Ambassador of Bangladesh to Saudi Arabia
- In office 28 July 2002 – October 2004
- Preceded by: Mahboob Alam
- Succeeded by: S. M. Ikramul Haque

Ambassador of Bangladesh to Russia
- In office 24 April 2001 – 20 July 2002
- Preceded by: Ataur Rahman Khan Kaiser
- Succeeded by: A. T. M. Nazimullah Chowdhury

= S. K. Sharjil Hassan =

S. K. Sharjil Hassan is a retired Bangladeshi diplomat and former ambassador of Bangladesh to Saudi Arabia (2002–2004) and Russia (2001–2002). He was the Consul General of Bangladesh in Los Angeles.

==Career==
Hassan was the Director General of SAARC wing at the Ministry of Foreign Affairs in the 1980s.
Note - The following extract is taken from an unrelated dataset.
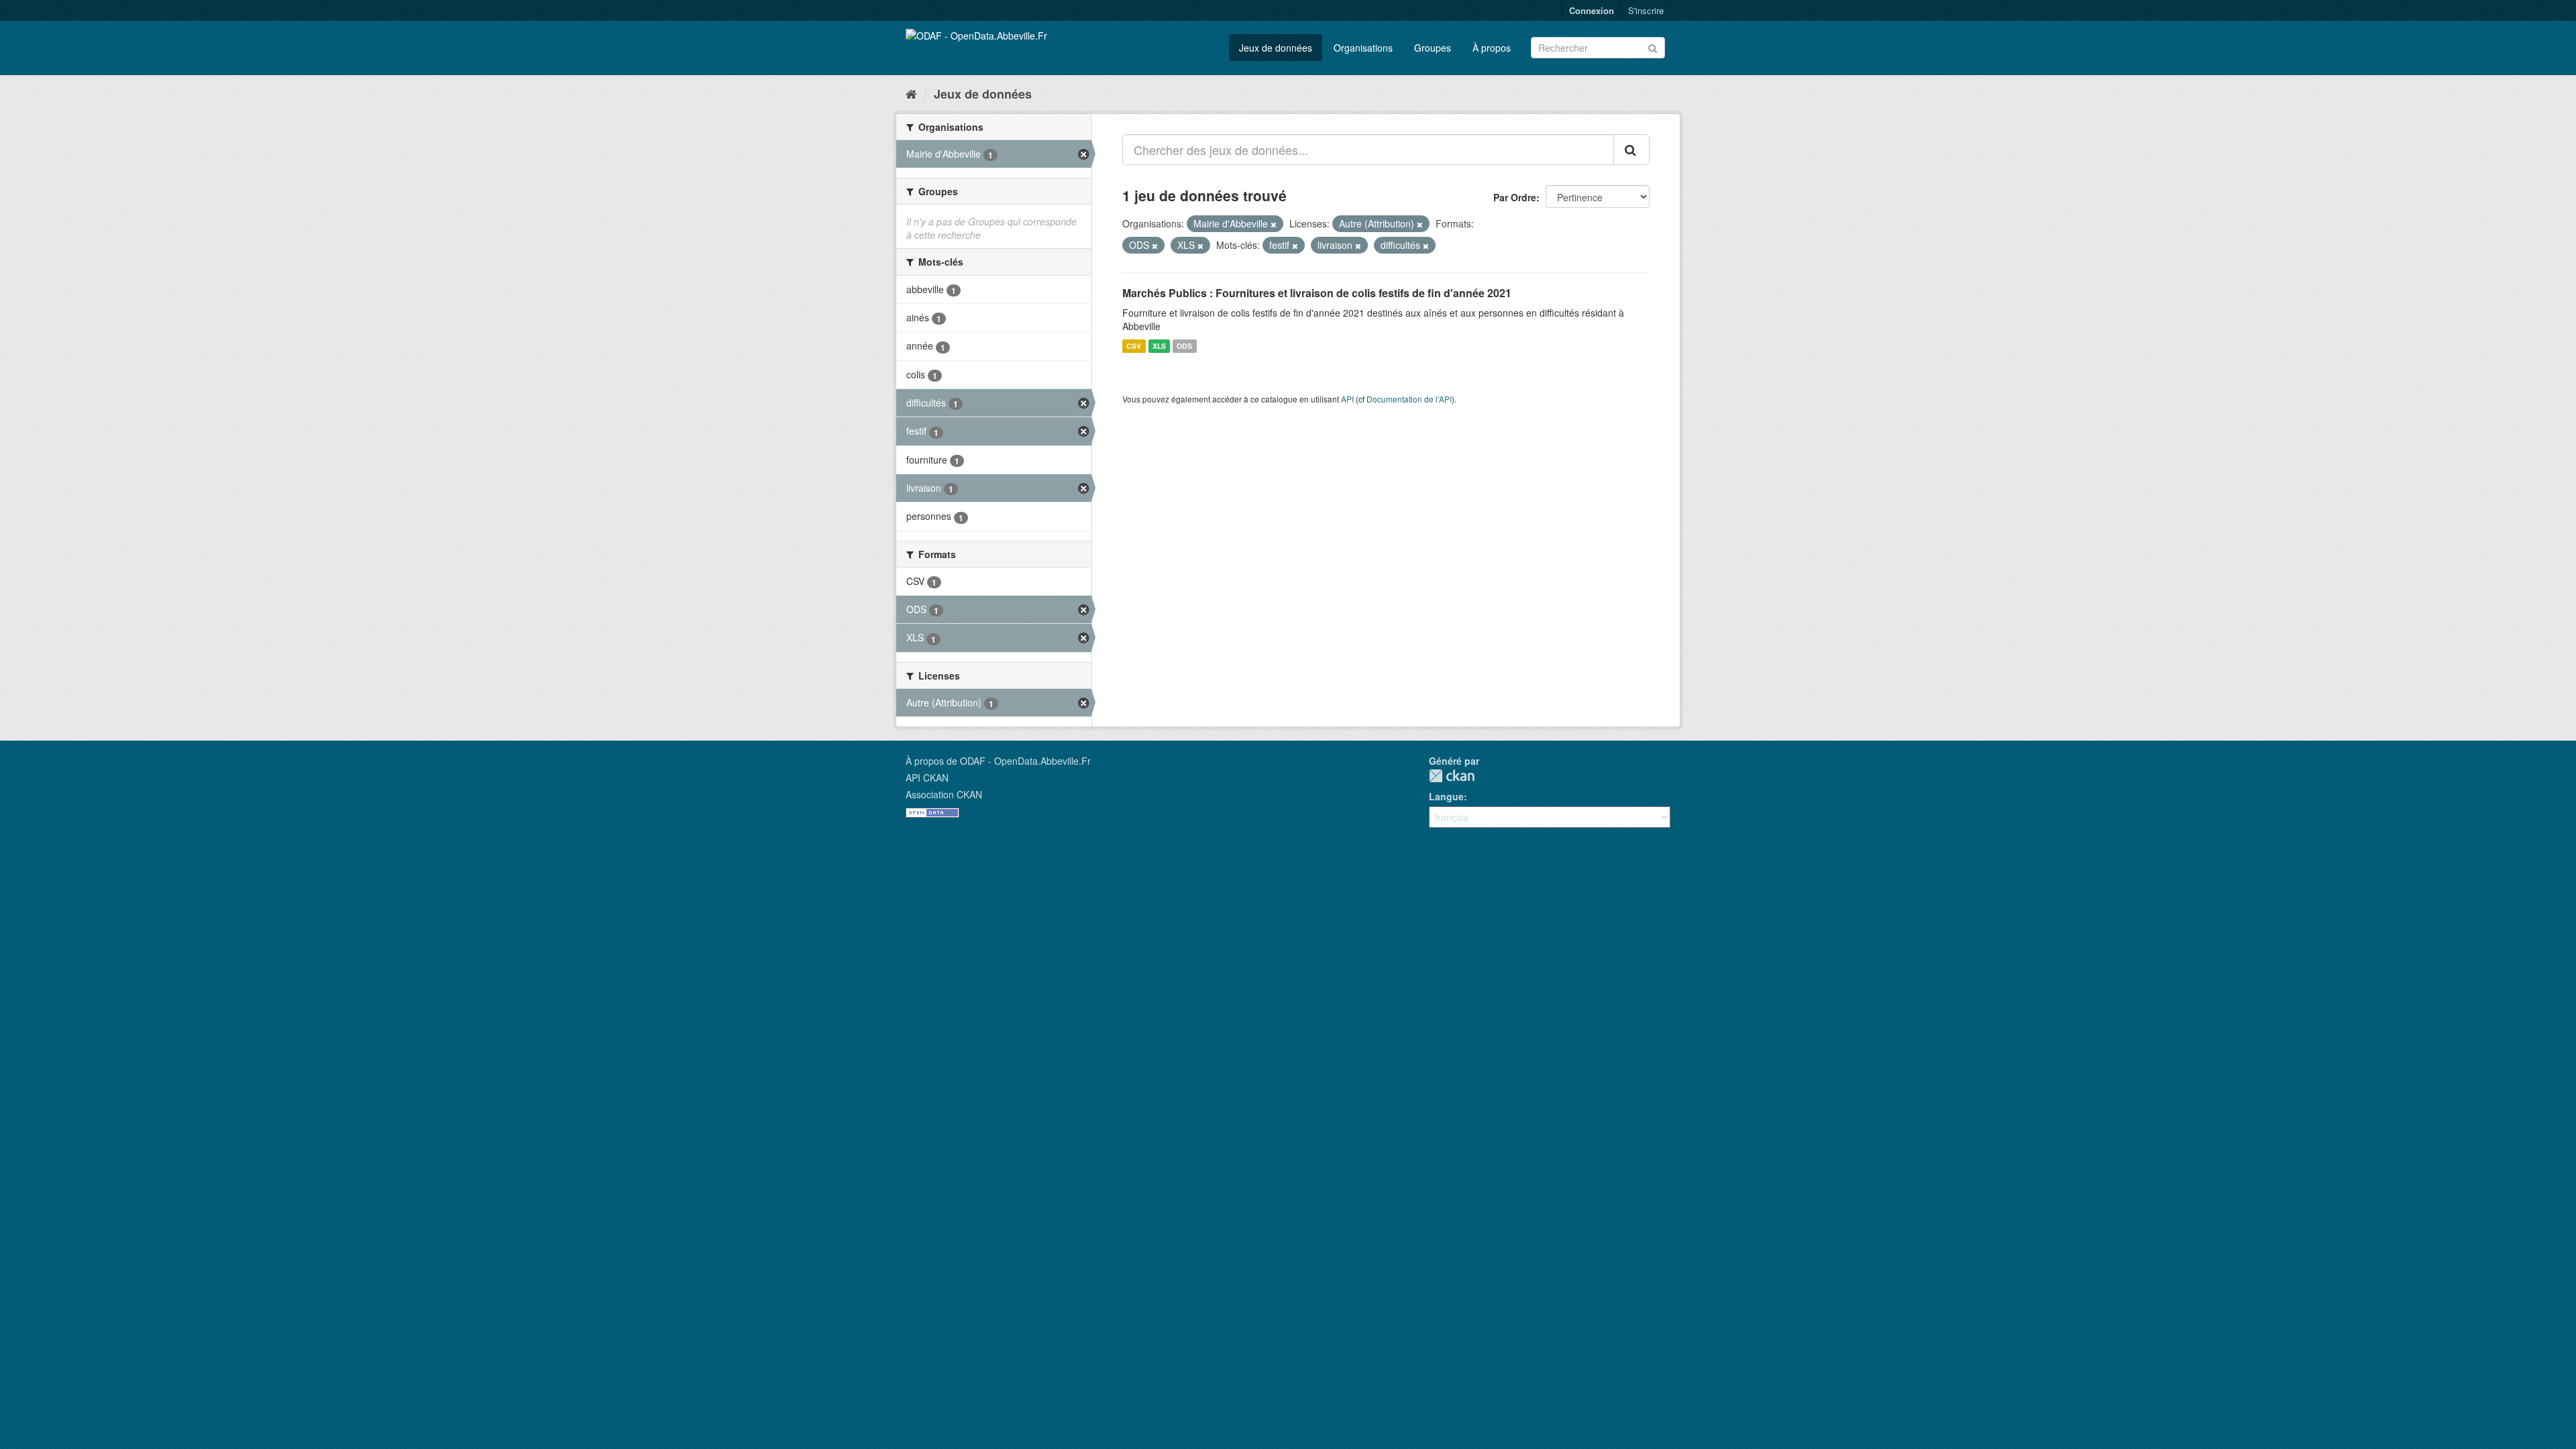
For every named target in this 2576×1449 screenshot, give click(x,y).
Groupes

Hassan was the first Consul General of Bangladesh in Los Angeles, serving from 10 October 1994 to 26 February 1996. Mohammad-al-Haroon succeeded him as the Consul General of Bangladesh.  He then served as Bangladesh's ambassador to Azerbaijan. He signed an agreement on cooperation between the Television and Radio Company of Uzbekistan and the National Broadcasting Authority of Bangladesh.
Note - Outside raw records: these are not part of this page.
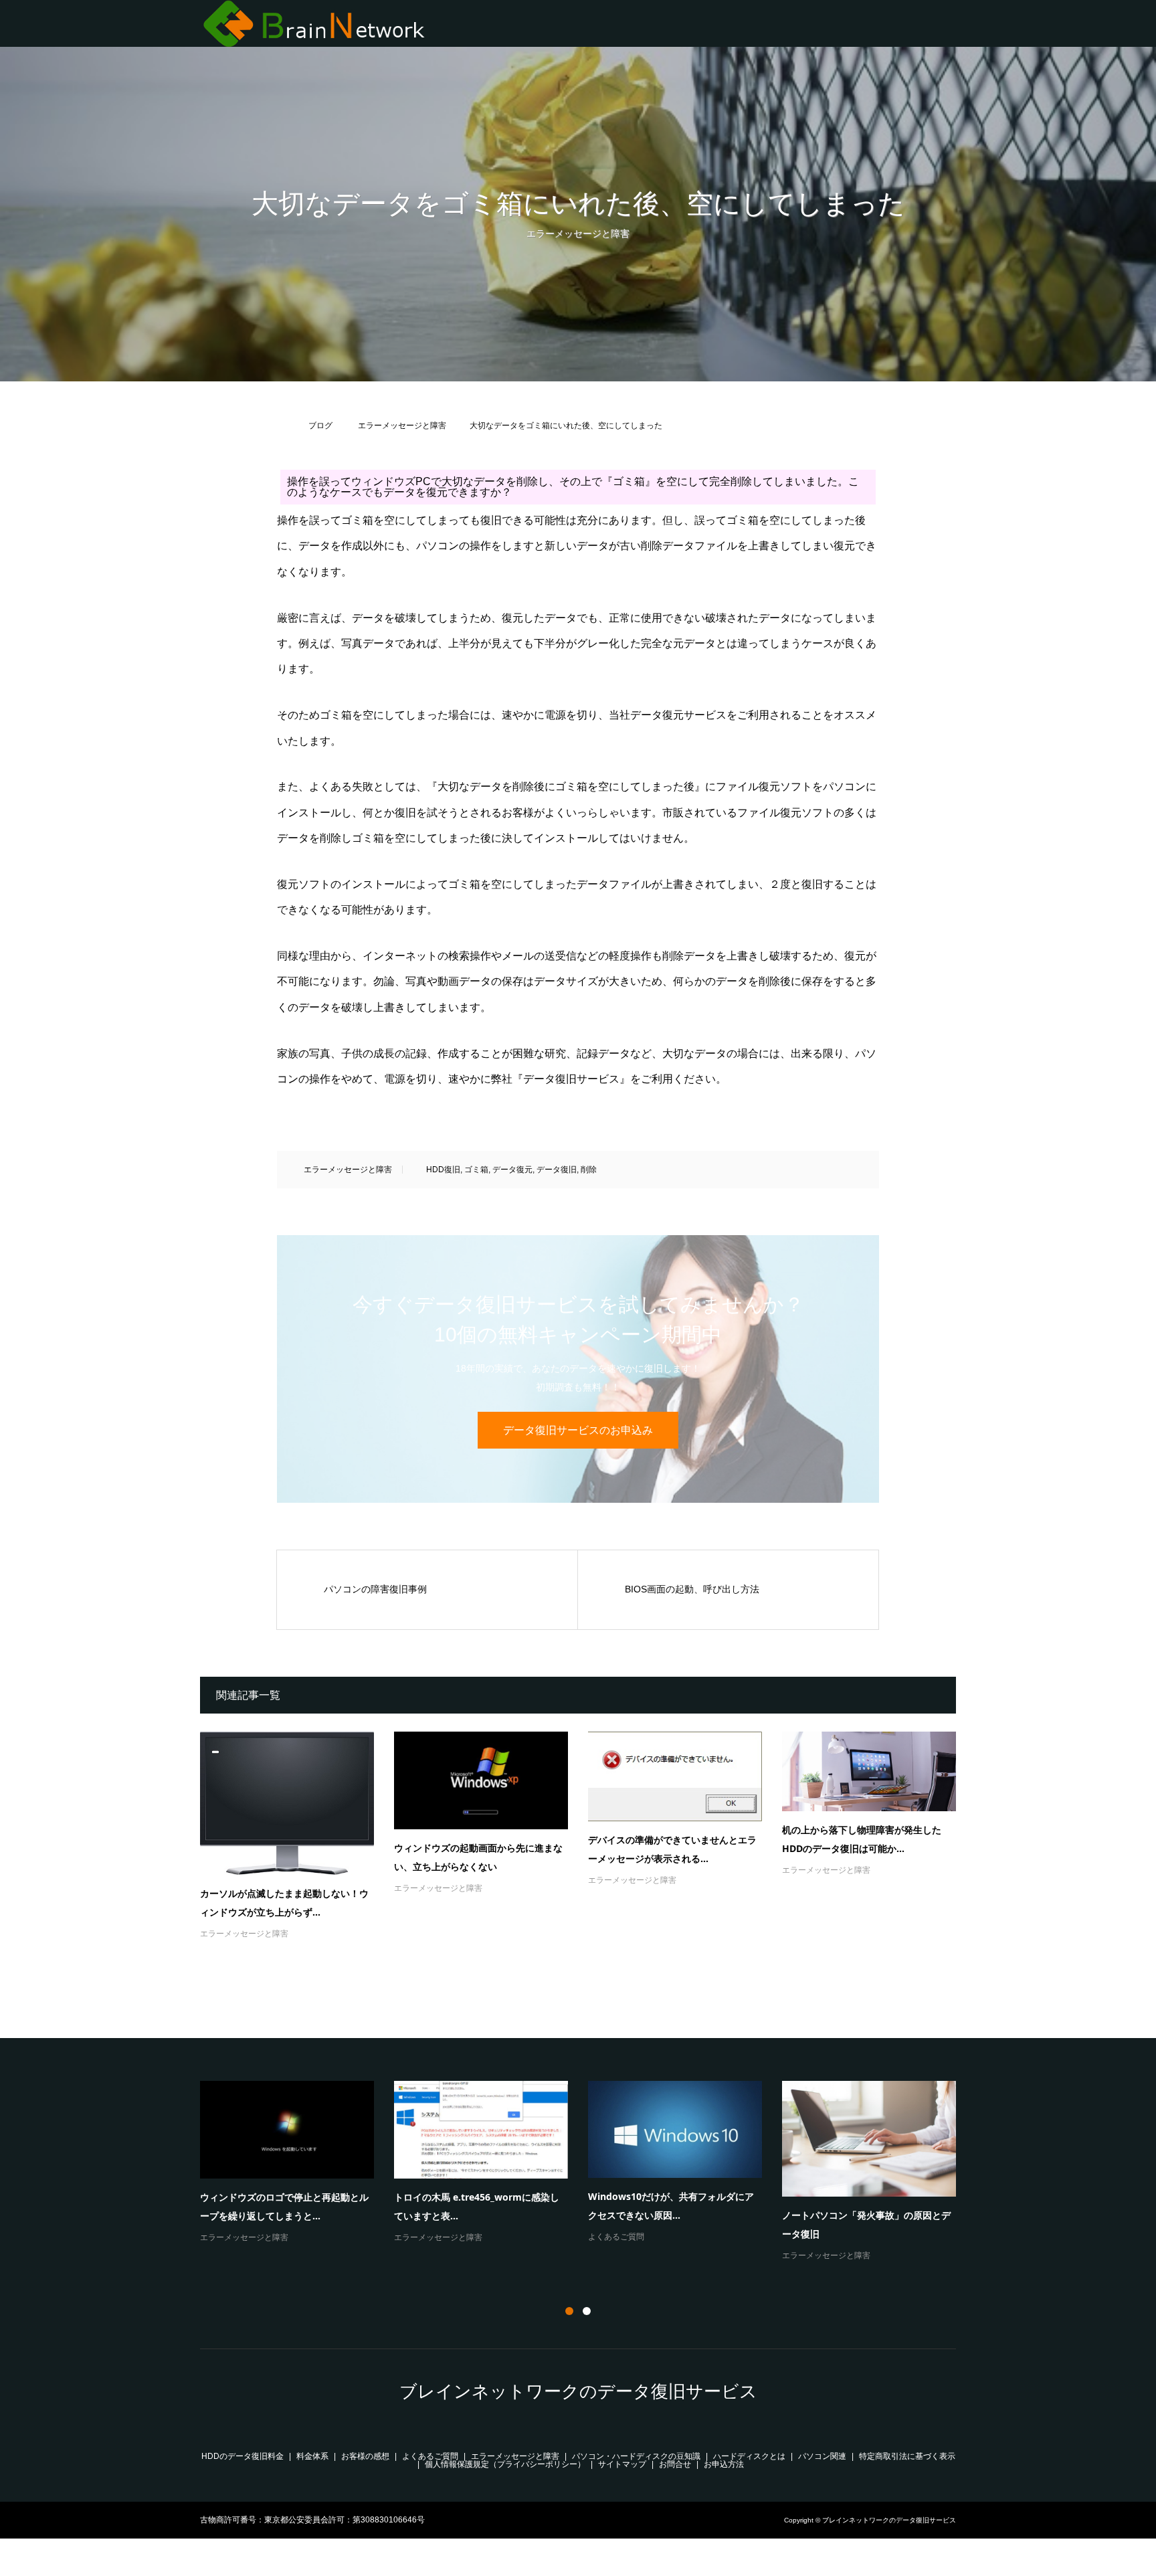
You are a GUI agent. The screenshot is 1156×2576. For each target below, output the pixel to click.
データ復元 (512, 1169)
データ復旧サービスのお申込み (578, 1430)
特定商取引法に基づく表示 (907, 2456)
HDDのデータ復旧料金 (242, 2456)
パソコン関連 (822, 2456)
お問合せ (675, 2464)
On 24 April 2001, Hassan was appointed Ambassador of Bangladesh to Russia, replacing Ataur Rahman Khan Kaiser. He served as the ambassador in Moscow till 20 July 2002 and was replaced by A. T. M. Nazimullah Chowdhury. He was concurrently accredited to Lithuania.
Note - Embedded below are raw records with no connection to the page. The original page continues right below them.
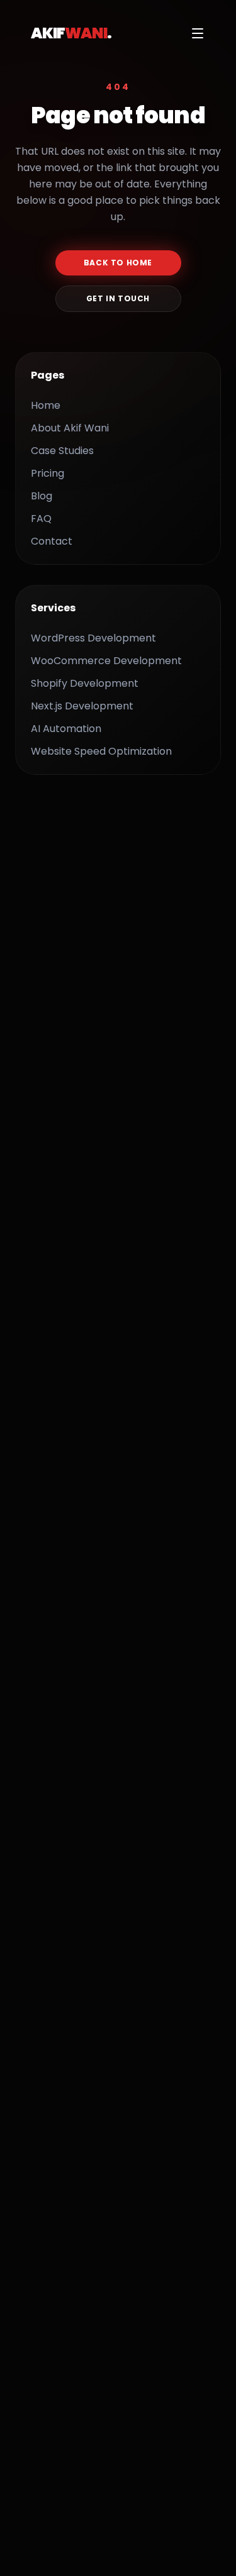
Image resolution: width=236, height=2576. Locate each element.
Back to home (118, 262)
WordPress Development (93, 638)
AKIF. (71, 33)
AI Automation (66, 728)
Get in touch (118, 298)
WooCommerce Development (106, 660)
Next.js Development (82, 706)
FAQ (41, 518)
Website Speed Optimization (101, 751)
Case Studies (62, 450)
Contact (51, 541)
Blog (41, 496)
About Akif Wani (70, 428)
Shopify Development (84, 683)
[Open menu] (197, 33)
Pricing (47, 473)
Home (45, 405)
Hassan was appointed Ambassador of Bangladesh to Saudi Arabia on 28 July 2002, replacing Mahboob Alam. He oversaw the arrival of the first Bangladeshi maids as workers in Saudi Arabia. In October 2004, S. M. Ikramul Haque succeeded Hassan as the Ambassador of Bangladesh to Saudi Arabia. It was Hassan's last overseas appointment in 36 years of serving as a diplomat of Bangladesh.